Uma mesa e poucas caixas de som foram suficientes para sacudir a Zona Norte carioca na última quinta-feira (1). O lançamento do disco “Batalha do Real – Representa”, no Imperator trouxe novos e antigos nomes do Rap nacional. Com participações de Rashid, Livia Cruz, Mc Coé, Sant, entre outros, o evento reuniu um time sedento de MCs dispostos a batalharem pela rima perfeita. Responsável por lançar nomes como Marechal, Akira Presidente, e Maomé, a Batalha do Real chegou em 2017 ao seu 14º ano.

Antes do evento principal, houve ainda uma seletiva para decidir quem seriam os 4 MCs restantes a batalhar no palco do Imperator. Choice, Estudante, Magneto e RD foram os selecionados para entrar em duelo. Do quarteto, apenas o último não saiu com a vitória. RD, Ruiva, Thai Flow e Kaká foram derrotados pelos vencedores da noite, respectivamente, Choice, Estudante, Magneto e JP.

A grande atração da noite também surgiu em um evento como esse, mas há 11 anos. A Batalha de Santa Cruz, que acontece na periferia de São Paulo há mais de dez anos, revelou Rashid como um Mestre de Cerimônia promissor. A equipe do Raplogia conversou com o rapper, que conta que subir neste palco é um sonho antigo.

“É uma honra cantar nesse evento porque a Batalha do Real é uma referência pra mim. Inclusive a Batalha de Santa Cruz foi inspirada de certa forma na Batalha do Real. Nunca participei como MC de batalha, mas hoje estou participando com meu show. É um sonho antigo estar aqui”, diz.

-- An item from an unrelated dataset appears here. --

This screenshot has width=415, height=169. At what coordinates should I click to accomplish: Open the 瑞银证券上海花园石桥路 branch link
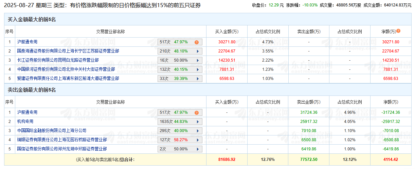click(x=62, y=140)
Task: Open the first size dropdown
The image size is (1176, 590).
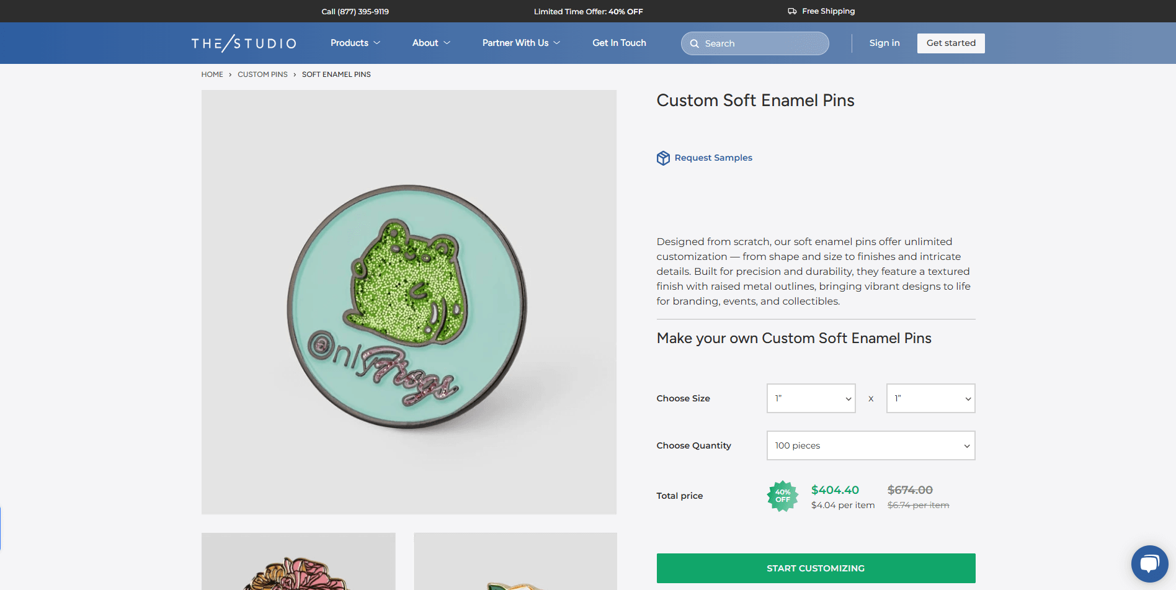Action: tap(811, 398)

Tendo Mano Brown e Marechal como referência, Rashid fala da alegria de ver a busca pela letra se tornar uma tendência dentro do Rap. “Temos essa preocupação desde o começo. Assim como MV Bill, Aori, Kamau… Sempre tivemos esse apreço e é muito louco ver essa busca como uma tendência agora entre os mais novos”.

Cópia Rashid 2

Segundo o rapper, o incentivo do Estado para propagar essas Batalhas é muito pequeno, apesar da importância cultural de eventos como esse. “As pessoas olham para o Rap, mas não dão o crédito devido. Seja incentivo moral ou monetário. Sempre fiz tudo na raça. Quando comecei a ter acesso que eu vi que tinha uma verba destinada ao hip-hop. Às vezes essas verbas voltam pro Estado porque ninguém sabe que existe. Esse é o tipo de coisa que a gente tem que propagar. A real mesmo é a que a gente nunca dependeu de apoio nenhum, inclusive do estado.”, critica.

Rashid foi a última apresentação da noite, cantando após a rapper Lívia Cruz. Também cantaram Sant, MC Coé, 3Preto, Inumanos. O time de DJ’s foi composto por Saddam, Negralha, Fabio Broa.